In Northern Ireland alone, eight breeding pairs of owls hatched 24 chicks — a 500 percent increase in chicks from 2021 — according to Ulster Wildlife.

The news was reported in the organization’s 2022 barn owl report.

However, the barn owl remains in danger throughout Ireland, as fewer than 30 breeding pair have been identified.

The owls’ breeding season in 2021 resulted in few hatchings due to a wet spring and hot summer, said officials.

"After a troubled 2021, we are delighted to see the fortunes of barn owls changing and their numbers doing well," said senior conservation officer Katy Bell, as quoted by RTE.

"Every time we think the population is increasing, we lose some of our breeding pairs, so this year’s news is very positive.

"Barn owls need a number of things to survive: plenty of wildlife-friendly habitat on farms with enough small mammals to eat, places to nest and roost as well as climatic stability.

To survive, barn owls must hunt in areas of rough grassland, with wild field margins and wild bird cover. They feed on small mammals, including mice and rats, which live in such grasslands.

Those barn owls that live on farms need enough small mammals to eat and places to nest and roost.

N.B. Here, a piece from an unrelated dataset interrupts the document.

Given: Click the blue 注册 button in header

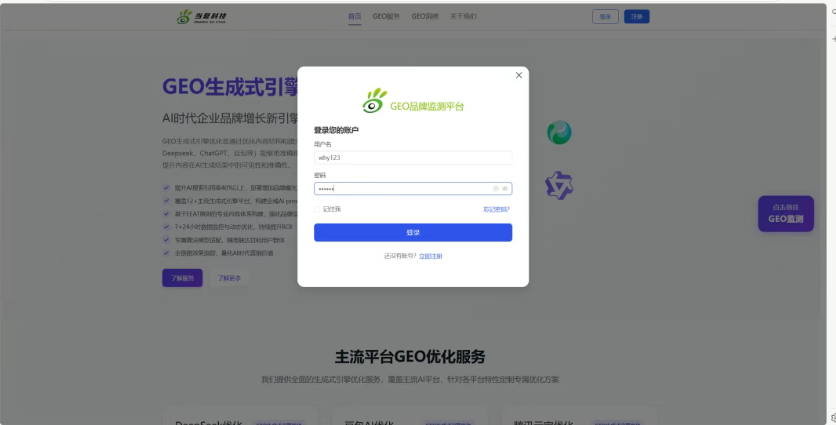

In 2022, the charity erected 20 manmade nest boxes throughout the country to replace the loss of natural nesting sites in barns, old buildings and tree cavities.

Bell noted that attempts will be made to build on the successes of this year’s hatchings of the barn owls.

"We want to find more nest sites, support more landowners and nest-minders, create a network of habitats and nest boxes and ultimately help protect and expand our population of barn owls," she added.